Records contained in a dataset

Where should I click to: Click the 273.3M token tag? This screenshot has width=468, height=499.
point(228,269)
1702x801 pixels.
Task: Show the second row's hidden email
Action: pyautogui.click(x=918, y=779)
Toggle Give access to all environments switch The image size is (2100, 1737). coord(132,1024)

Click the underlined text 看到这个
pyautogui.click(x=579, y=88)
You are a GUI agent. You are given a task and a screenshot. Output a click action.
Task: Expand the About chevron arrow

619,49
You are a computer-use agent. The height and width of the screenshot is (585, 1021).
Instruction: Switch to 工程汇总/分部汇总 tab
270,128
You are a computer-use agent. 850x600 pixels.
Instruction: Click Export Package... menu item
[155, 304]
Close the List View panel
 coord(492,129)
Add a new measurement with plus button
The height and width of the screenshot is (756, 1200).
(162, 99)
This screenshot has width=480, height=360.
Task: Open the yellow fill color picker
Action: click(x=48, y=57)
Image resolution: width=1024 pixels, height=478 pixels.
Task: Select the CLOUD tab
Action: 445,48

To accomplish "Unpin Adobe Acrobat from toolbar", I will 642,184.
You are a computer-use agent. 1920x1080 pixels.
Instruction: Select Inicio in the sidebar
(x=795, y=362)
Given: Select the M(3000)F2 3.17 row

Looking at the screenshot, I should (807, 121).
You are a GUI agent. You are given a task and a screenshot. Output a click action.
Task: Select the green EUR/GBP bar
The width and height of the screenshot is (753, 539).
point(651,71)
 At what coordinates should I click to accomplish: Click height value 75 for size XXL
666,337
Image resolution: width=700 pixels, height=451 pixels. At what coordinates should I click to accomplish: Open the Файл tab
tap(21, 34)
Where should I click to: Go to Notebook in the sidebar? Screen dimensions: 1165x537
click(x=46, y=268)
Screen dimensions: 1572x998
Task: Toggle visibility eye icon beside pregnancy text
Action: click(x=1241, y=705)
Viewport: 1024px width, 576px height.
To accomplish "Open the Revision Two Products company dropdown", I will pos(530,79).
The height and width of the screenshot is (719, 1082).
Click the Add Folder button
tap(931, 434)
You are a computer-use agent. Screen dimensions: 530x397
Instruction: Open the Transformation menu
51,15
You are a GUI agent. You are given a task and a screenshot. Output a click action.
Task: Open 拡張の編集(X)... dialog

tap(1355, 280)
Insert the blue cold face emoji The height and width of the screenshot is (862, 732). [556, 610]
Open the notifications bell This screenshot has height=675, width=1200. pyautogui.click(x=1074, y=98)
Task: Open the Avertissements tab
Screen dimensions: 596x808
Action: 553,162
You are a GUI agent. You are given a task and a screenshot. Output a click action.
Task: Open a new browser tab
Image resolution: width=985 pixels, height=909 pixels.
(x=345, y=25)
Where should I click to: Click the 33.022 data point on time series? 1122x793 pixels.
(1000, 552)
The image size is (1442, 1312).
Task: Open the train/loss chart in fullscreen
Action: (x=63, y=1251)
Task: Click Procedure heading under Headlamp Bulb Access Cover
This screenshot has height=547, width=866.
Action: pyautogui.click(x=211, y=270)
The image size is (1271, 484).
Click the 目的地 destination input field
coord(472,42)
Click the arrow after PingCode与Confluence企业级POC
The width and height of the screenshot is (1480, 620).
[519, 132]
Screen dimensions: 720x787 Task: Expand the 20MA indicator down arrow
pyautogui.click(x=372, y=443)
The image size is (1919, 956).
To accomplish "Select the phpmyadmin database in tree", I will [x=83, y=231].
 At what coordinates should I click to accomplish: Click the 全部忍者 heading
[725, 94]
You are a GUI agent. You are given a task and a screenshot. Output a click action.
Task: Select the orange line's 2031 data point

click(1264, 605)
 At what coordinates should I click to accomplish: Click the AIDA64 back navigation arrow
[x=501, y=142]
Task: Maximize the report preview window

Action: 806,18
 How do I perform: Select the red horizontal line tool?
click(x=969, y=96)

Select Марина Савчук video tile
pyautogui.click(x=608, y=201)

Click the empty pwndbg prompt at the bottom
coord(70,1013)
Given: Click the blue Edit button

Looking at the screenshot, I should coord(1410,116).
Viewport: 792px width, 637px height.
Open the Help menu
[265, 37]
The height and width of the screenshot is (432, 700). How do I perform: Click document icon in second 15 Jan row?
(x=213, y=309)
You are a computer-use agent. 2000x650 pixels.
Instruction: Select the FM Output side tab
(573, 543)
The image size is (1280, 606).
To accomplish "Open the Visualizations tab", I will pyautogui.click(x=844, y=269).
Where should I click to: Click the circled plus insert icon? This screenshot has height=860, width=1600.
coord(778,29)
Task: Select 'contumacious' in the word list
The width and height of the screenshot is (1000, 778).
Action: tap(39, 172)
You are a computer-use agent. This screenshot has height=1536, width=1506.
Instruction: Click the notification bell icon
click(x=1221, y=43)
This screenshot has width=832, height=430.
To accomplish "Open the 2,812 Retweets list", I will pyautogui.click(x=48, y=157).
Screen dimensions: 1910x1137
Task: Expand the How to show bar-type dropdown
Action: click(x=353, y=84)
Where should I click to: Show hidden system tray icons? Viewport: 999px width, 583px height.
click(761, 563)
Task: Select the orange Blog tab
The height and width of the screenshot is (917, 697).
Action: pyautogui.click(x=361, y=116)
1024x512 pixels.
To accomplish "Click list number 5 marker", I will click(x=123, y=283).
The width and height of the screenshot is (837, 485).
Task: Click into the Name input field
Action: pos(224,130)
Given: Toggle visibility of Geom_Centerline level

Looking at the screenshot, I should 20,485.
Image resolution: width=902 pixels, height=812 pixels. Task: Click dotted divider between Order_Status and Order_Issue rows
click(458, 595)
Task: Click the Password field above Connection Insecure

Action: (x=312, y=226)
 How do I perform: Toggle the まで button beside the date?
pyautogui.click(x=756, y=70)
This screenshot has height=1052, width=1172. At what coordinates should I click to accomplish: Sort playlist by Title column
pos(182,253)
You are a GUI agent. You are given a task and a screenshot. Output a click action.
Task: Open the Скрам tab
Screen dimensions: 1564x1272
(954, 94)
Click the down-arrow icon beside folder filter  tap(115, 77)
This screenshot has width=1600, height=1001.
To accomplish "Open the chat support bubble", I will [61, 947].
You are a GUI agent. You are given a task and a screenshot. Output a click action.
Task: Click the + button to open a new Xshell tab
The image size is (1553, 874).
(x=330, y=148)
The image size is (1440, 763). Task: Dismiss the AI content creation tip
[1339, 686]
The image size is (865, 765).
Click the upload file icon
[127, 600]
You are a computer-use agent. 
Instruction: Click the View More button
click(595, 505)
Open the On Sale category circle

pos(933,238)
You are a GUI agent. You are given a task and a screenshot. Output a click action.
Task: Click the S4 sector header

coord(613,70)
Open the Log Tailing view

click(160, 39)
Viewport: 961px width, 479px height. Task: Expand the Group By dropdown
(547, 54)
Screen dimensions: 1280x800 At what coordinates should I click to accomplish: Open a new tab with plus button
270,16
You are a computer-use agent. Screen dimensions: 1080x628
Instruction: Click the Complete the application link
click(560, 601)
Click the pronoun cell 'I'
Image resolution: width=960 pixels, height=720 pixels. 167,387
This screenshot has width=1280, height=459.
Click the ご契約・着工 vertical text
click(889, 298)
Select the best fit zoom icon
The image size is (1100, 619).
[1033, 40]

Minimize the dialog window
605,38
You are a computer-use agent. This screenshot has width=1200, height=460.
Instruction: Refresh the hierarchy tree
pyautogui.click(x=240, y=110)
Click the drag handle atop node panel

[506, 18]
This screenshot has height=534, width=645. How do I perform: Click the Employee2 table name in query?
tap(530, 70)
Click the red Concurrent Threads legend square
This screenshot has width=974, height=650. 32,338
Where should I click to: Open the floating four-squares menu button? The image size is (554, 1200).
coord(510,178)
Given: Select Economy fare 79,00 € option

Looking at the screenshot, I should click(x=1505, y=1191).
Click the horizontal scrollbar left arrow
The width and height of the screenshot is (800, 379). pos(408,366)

### Requirement
Among the entries, copy every line containing the word "computer".

### Output of the task
You are a computer-use agent. The height and width of the screenshot is (585, 1021).
You are a computer-use agent. 850x600 pixels.
You are a computer-use agent. 1920x1080 pixels.
You are a computer-use agent. Screen dimensions: 530x397
You are a computer-use agent. 2000x650 pixels.
You are a computer-use agent. This screenshot has height=1536, width=1506.
You are a computer-use agent. 
You are a computer-use agent. Screen dimensions: 1080x628
You are a computer-use agent. This screenshot has width=1200, height=460.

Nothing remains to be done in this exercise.